2. During the Highpoint of His Fame, Shankar Was a Guest of Gerald Ford at the White House
After being photographed with the Beatles, Shankar’s career began to take off in the west. He would perform in Europe and the U.S. with George Harrison. The son of then-U.S. President Gerald Ford, John Gardner Ford, was a fan of Shankar and invited the sitar master, along with Harrison, to the White House to meet his father.
Though in 1974, during a stop in Chicago, the tour schedule caused Shankar to suffer a heart attack. This meant that his sister-in-law, Lakshmi Shankar, took his place among a touring band of Indian musicians.
He recovered from the attack and continued to record, conduct and teach sitar around the world. In 1983, Shankar was nominated for an Academy Award for Best Score for his work on Gandhi but lost out to John Williams for ET.
During his time in the west, Shankar also hugely influenced Minimalism founder Philip Glass.

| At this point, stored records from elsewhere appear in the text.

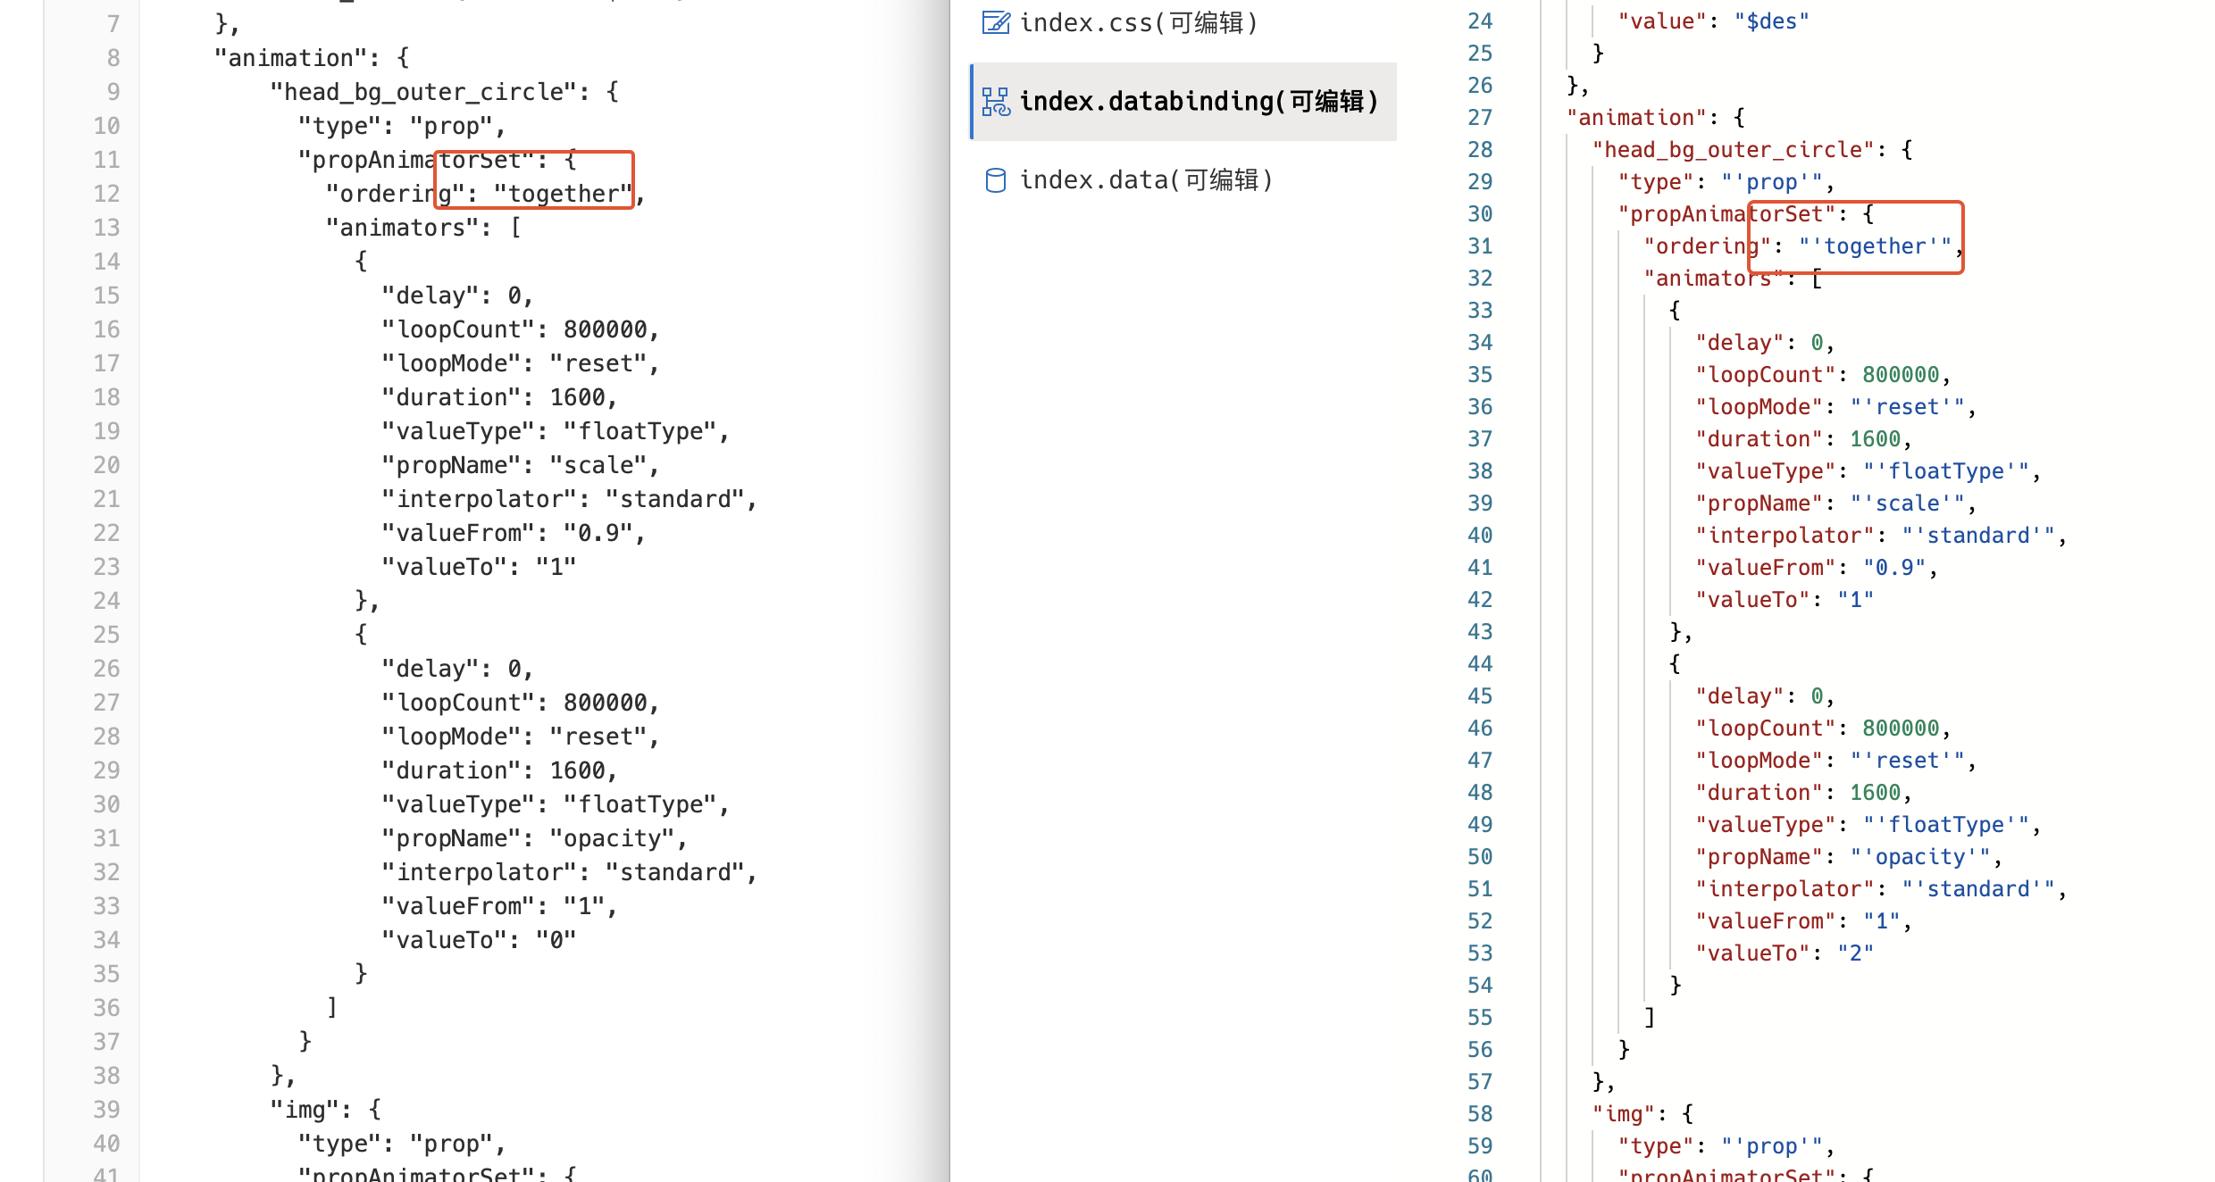Click line number 24 in the right panel
The width and height of the screenshot is (2215, 1182).
pos(1478,21)
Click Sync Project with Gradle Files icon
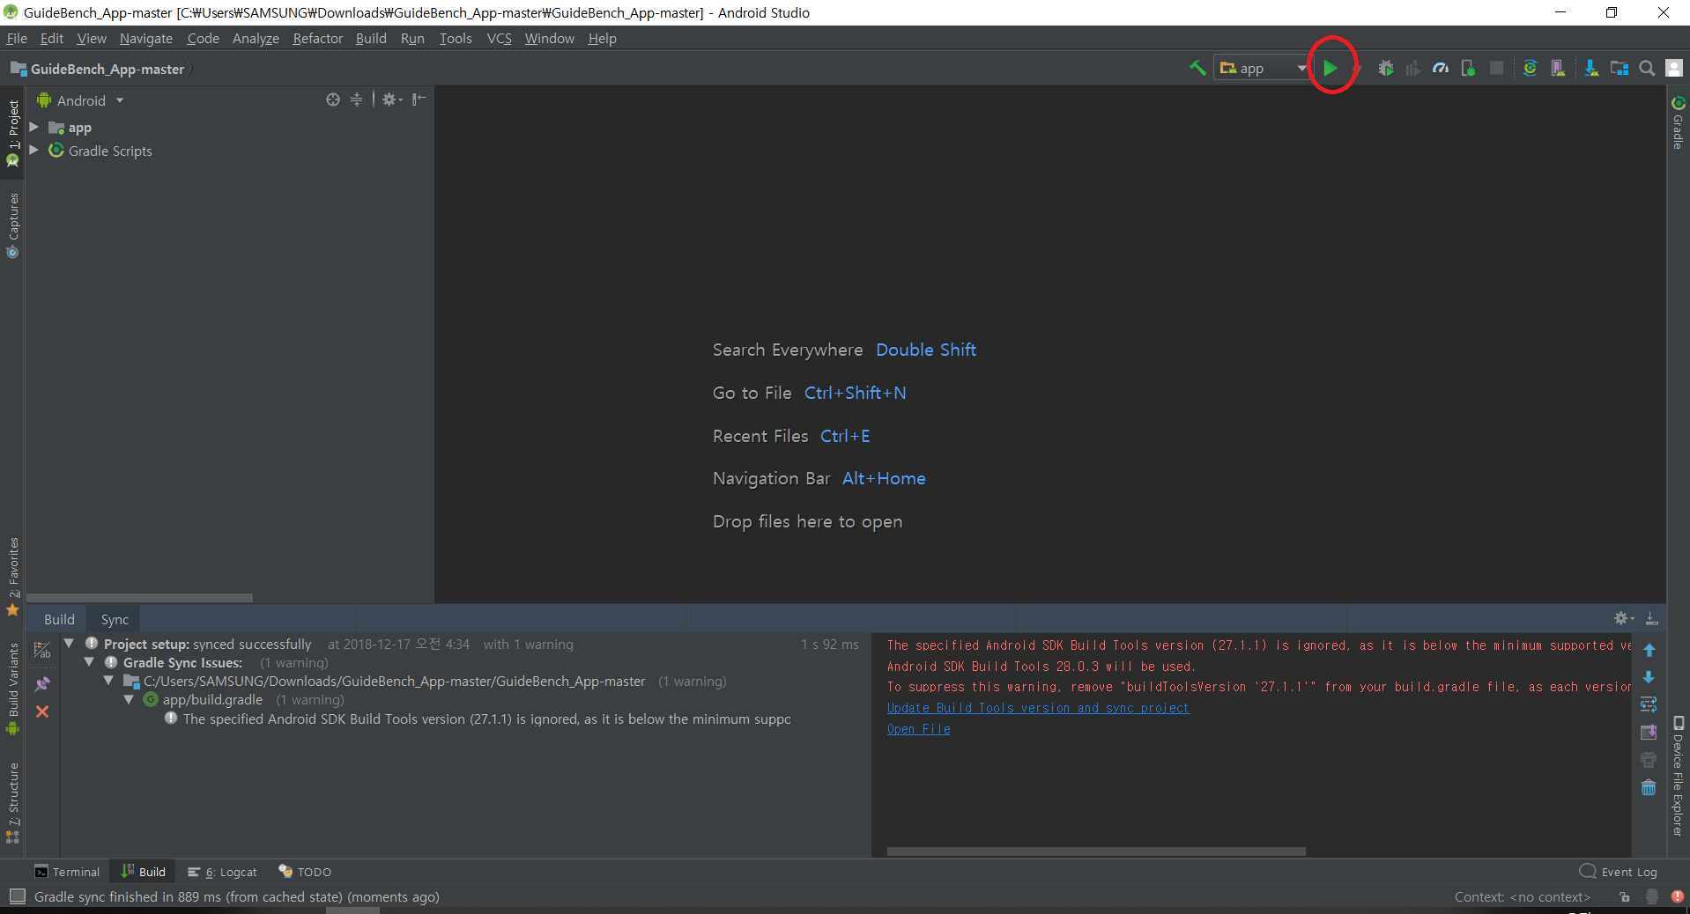Viewport: 1690px width, 914px height. (x=1531, y=68)
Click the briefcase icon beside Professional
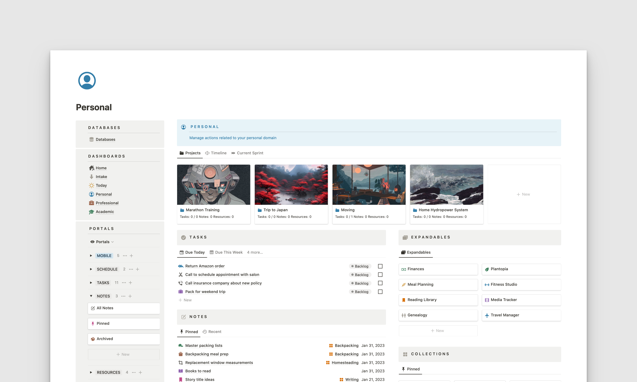 [91, 203]
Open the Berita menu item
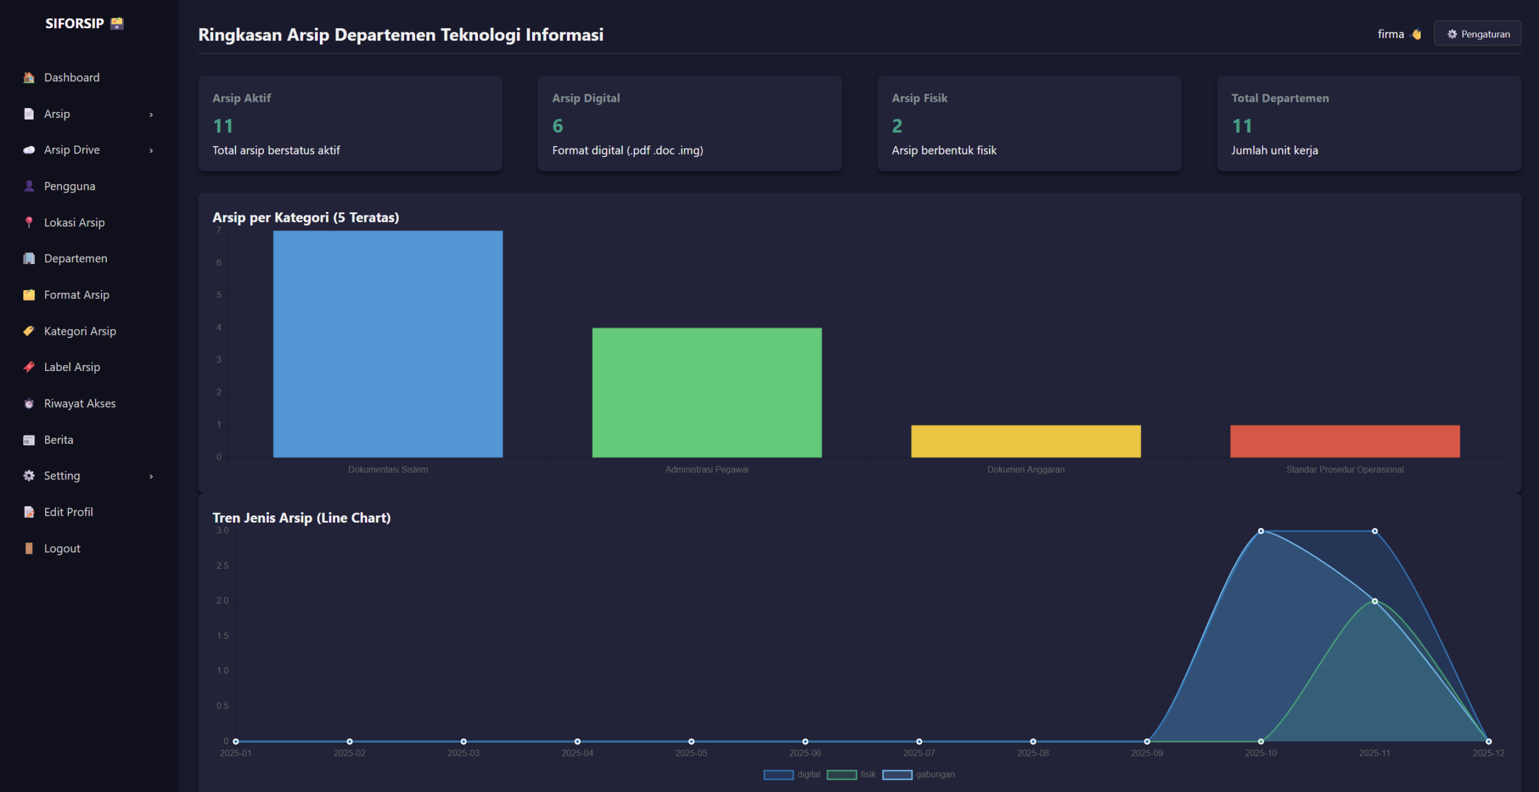The height and width of the screenshot is (792, 1539). [x=58, y=440]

3. His Affair With a New York Concert Promoter Resulted in the Birth of His Daughter Norah Jones
In 1979, Shankar, while married to dancer Kamala Shastrie, began an affair with a New York concert promoter named Sue Jones. The couple had a child, Norah, born in 1979. Shankar carried on the affair and had another child with Shastrie, Anoushka, born in 1981. Though he would finally break-up with his wife that year and moved in with Jones. That couple remained together until 1986.
Finally, in 1989, Shankar married long time friend, Sukanya Rajan, at a temple in India.
His first marriage occurred in 1941 where married Annapurna Devi and had a son, Shubhendra, born in 1942. An accomplished sitar player in his own right, he toured with his father. Sadly, Shubhendra Shankar passed away in 1992 after suffering with pneumonia.
4. Shankar Was Responsible for ‘the Great Sitar Explosion’ in Rock Music in the Late 1960s
Although the Beatles are associated with Shankar and the sitar, it was the Kinks who were credited as being the first mainstream band to use the instrument in their son “See My Friends.” That track actually used a low-tuned drone guitar, according to the Daily Telegraph.
The Byrds were quick to follow with “Eight Miles High” and “Why” in 1965 which again sounded Indian but used western instruments. The Telegraph says the Shankar and the Byrds had shared a studio in Los Angeles. Meanwhile, Brian Jones used a sitar for the Rolling Stones on “Paint it Black” in 1966. The lesser known Traffic used one in 1967 on “Paper Sun” and “Hole in My Shoe.”
5. He Was a Lifelong Vegatarian
Upon Shankar’s death, he was honored with an obituary on PETA’s website. The animal rights group noted:
Compassion towards animals was a major part of Shankar’s philosophy. A lifelong vegetarian, he was proactively involved in defending the rights of animals and frequently spoke up to help end animal suffering.
His actions included appealing to the Indian government to strengthen laws protecting animals, participating in a PETA India news conference urging the Supreme Court to hold authorities accountable for failing to prevent animal suffering in the leather and meat industries, asking KFC to address its severe cruelty to chickens and appearing in this PETA India ad with his daughter Anoushka.